■ **Goal of the exercise**: Starting at the line that contains "Viewport: 1456px width, 819px height." and ending at the line that contains "point(748,469)", including both, turn those lines of the entries into a JSON list of strings with one string per line. Skip blank lines and leave the pictures out.

■ **Records to use**:
****

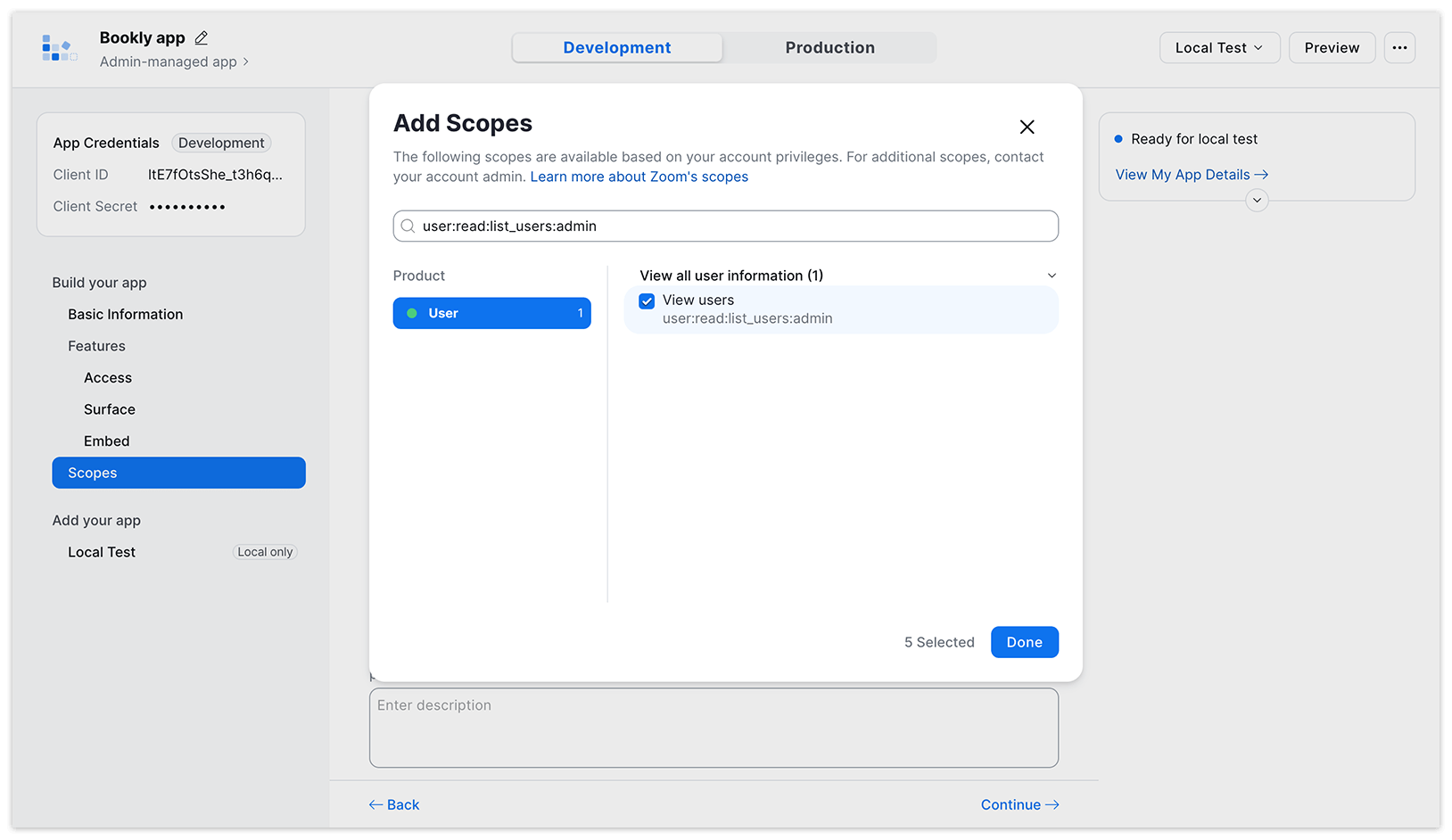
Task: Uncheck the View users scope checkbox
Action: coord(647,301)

****

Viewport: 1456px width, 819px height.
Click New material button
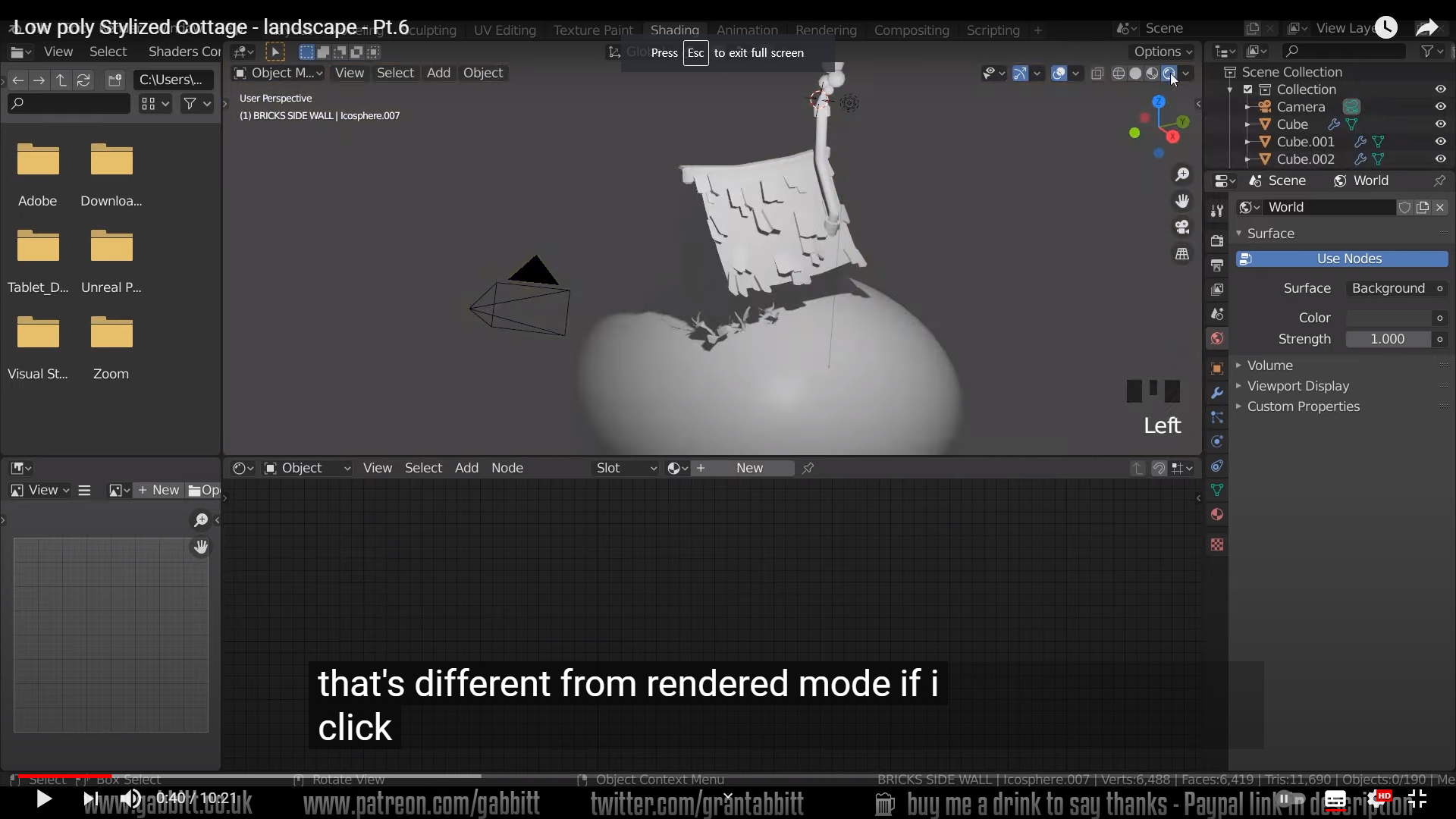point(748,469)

****

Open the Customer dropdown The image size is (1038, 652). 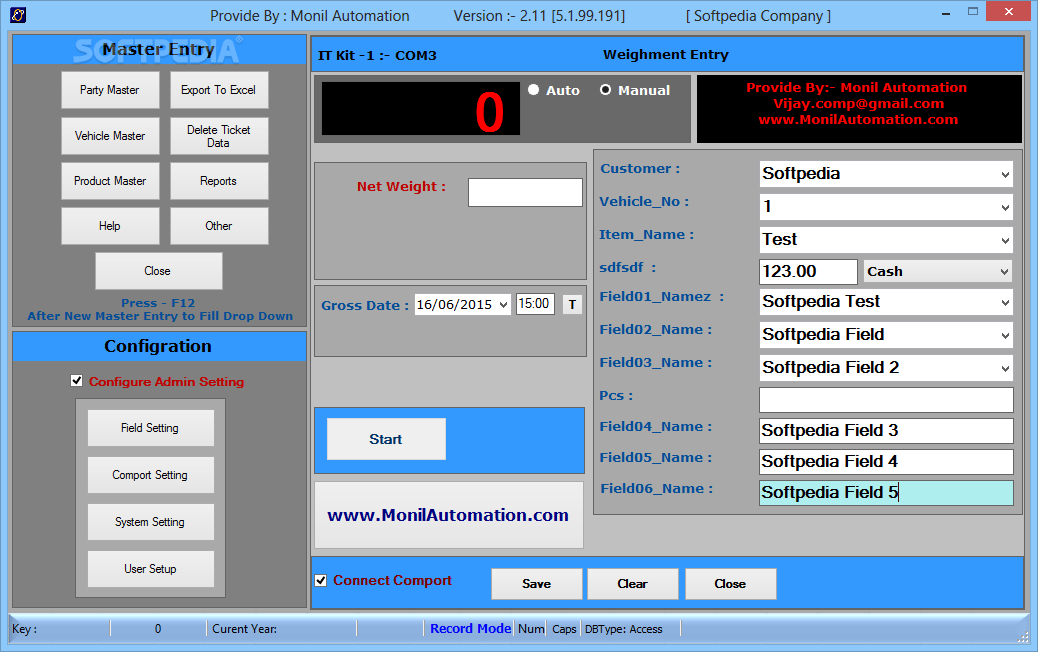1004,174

****

■ **The response**:
[
  "Viewport: 1456px width, 819px height.",
  "Click New material button",
  "point(748,469)"
]